Me interesa poco, tirando a nada, lo que opine Benedicto XVI sobre el uso del condón. Si antes le parecía que esos gramos de látex que en buena lógica él sólo debería conocer de oídas eran el pasaporte seguro al infierno y ahora piensa que hay casos en los que su uso puede despacharse con dos avemarías y propósito de enmienda, su santidad sabrá. Y, más allá de la sensación de vergüenza ajena que provoca ver a un supuesto adelantado de la intelectualidad soltando vacuidades como que “en España existe una multiplicidad de culturas encontradas, por ejemplo, entre vascos y catalanes”, tampoco me quitan el sueño sus teoremas político-sociales de andar por casa. En cualquier barra de bar se dicen cosas más profundas.

Paternalismo y redentorismo

¿De verdad sus palabras pueden cambiar las actitudes y los comportamientos de millones de personas? Tengo mis serias dudas. Habrá, no digo que no, unas cuantas decenas de miles de católicos que sigan sus dictados a pies juntillas. En el pecado -digámoslo así, ya que estamos en el ajo teológico- llevarán la penitencia, por no ser capaces de pensar y actuar por sí mismos. Además, la inmensa mayoría de esos sectarios de la cruz están en el llamado primer mundo. Poco problema hay en que se plastifique o no los bajos un acólito del Opus que de verdad cumpla con el resto de preceptos. Reducir a los cristianos de África a un rebaño de ignorantes que hacen lo que les dicen que Dios manda es de un paternalismo y un redentorismo que gana por tres traineras al del Vaticano. El drama del SIDA en aquel continente tiene más que ver, me temo, con los gobiernos locales y esa comunidad internacional que se lava la conciencia con Gior. Un poco de pasta basta. La curia oficial, como casi siempre, enfanga más el terreno con sus proclamas medievales, pero es demasido simplista culparla de todo lo que ocurre.

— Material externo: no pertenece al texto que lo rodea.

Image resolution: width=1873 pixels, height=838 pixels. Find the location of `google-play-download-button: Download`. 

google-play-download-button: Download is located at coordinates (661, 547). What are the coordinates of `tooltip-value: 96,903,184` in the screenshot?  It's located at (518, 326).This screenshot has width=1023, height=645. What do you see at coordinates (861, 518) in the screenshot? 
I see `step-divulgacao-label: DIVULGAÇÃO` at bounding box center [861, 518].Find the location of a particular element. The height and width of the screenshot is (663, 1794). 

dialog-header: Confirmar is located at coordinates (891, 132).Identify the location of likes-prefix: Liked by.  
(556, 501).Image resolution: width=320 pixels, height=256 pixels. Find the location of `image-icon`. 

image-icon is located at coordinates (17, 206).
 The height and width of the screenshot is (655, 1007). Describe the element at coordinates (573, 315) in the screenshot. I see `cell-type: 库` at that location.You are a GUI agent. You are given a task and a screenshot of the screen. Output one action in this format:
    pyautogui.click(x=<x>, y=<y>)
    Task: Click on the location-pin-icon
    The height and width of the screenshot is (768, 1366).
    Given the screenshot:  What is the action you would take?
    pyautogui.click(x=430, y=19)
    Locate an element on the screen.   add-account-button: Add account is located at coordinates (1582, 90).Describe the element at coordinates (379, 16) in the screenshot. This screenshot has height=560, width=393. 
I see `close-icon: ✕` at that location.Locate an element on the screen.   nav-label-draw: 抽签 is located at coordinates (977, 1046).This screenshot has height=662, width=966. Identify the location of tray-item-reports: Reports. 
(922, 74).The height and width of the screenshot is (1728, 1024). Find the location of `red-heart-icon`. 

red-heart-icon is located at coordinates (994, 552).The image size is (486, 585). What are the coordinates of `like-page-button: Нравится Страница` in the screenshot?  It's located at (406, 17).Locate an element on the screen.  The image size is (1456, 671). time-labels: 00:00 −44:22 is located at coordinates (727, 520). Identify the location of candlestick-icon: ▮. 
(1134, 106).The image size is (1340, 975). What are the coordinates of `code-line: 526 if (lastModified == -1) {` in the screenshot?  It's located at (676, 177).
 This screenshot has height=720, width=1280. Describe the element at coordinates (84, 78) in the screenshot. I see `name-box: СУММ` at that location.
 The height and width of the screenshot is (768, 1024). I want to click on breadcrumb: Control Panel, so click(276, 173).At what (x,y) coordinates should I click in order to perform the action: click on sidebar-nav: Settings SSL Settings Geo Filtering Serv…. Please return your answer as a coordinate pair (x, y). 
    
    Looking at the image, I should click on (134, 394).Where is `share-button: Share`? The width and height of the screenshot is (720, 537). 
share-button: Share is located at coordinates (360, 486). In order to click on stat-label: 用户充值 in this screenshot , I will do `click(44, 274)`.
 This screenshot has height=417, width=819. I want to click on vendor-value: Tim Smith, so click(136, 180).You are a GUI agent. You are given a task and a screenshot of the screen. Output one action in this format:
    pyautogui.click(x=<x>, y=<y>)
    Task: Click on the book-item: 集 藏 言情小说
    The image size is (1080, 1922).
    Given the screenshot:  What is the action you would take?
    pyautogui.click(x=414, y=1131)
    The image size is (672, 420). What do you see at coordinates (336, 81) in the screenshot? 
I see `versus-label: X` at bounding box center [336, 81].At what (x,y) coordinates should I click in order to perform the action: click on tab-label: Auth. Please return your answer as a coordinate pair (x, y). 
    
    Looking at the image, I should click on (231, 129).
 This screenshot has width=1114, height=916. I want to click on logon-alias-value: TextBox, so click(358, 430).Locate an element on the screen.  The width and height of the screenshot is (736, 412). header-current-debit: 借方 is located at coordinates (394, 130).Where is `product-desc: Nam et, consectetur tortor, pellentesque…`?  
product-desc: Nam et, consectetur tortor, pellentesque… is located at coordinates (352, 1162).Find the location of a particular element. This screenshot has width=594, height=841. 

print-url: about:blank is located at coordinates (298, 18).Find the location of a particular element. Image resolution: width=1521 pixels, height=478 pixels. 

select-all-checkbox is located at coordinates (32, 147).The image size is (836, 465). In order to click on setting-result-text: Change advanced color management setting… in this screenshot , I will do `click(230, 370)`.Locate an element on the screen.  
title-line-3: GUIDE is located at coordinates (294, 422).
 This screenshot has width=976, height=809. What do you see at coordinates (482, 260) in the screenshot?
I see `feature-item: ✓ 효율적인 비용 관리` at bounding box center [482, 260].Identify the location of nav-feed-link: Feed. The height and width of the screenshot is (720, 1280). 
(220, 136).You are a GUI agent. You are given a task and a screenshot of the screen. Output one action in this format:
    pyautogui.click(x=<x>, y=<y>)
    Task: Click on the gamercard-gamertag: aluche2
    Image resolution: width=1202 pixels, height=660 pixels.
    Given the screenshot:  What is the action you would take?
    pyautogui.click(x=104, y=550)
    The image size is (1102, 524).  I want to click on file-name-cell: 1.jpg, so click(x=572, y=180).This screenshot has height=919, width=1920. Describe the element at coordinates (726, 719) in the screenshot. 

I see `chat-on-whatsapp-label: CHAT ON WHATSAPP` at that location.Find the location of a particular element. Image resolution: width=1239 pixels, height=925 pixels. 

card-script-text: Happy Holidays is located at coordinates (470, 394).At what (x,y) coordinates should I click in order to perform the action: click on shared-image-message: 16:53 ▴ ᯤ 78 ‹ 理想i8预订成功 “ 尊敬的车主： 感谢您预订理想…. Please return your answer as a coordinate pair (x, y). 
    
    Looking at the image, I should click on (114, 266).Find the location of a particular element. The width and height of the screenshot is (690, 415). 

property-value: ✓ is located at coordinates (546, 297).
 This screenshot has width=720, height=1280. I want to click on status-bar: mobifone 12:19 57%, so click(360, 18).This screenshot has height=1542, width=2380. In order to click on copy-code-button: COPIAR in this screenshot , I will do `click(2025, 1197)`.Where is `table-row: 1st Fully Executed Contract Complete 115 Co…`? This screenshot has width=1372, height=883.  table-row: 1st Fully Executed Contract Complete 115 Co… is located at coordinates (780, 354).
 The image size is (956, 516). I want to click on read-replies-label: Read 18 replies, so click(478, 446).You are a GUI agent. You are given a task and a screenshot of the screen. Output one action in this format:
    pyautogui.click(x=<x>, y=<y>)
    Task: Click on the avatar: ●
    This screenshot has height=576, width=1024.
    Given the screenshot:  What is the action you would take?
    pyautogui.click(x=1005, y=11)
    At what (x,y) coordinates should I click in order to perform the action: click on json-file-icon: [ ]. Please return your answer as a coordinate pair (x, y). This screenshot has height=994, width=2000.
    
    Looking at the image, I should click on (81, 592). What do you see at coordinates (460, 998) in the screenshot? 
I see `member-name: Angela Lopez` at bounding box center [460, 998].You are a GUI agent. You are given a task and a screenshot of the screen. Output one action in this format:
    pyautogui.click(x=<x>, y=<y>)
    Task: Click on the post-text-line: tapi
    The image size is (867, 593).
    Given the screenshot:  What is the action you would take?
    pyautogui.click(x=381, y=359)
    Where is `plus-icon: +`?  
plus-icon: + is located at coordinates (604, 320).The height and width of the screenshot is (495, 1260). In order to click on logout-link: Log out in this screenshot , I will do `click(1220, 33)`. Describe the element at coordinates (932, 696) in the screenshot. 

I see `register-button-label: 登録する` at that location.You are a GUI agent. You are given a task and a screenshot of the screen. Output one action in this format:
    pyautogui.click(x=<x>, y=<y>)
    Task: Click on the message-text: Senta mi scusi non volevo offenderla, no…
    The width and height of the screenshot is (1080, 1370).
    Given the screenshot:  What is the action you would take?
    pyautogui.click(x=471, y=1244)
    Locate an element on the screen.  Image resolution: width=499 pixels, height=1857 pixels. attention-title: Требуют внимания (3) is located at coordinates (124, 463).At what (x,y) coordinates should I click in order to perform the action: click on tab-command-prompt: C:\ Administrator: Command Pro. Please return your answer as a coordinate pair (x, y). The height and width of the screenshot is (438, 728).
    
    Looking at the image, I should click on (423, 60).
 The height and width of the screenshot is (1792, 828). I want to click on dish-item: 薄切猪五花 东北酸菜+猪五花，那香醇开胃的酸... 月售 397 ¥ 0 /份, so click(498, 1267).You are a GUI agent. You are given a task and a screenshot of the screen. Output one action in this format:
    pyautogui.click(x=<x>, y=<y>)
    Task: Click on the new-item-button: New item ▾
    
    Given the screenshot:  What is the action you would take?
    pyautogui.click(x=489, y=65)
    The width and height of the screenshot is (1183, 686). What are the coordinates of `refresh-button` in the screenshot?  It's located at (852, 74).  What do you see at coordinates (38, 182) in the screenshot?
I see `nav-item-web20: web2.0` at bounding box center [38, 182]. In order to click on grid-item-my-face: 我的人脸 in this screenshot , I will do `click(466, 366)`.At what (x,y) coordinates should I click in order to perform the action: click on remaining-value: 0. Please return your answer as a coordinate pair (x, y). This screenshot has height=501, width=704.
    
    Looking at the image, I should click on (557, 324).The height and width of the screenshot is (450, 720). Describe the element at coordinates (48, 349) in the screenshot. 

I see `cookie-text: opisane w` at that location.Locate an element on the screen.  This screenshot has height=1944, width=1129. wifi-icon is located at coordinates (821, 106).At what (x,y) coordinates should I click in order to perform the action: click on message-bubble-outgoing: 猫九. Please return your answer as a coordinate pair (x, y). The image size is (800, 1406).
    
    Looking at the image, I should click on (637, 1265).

Cosa curiosa, esta última idea se la he copiado casi literalmente a un hombre de Iglesia nada bien visto por la jerarquía vaticanera: Jon Sobrino. Le decía anteayer el portugalujo a Concha Lago en este mismo periódico que él también se enfada por las arbitrariedades del poder eclesial, pero que siempre le da la vuelta a las noticias. Por ejemplo, frente a los castigos a Joxe Arregi o José Antonio Pagola, él valoraba antes que nada el hecho de que hubiera religiosos como ellos, dispuestos a introducir el humanismo en la sociedad. Me vale más ese pensamiento que todas las píldoras de doctrina que pueda traer “Luz del mundo”, el superpromocionado libro del jefe de la ortodoxia.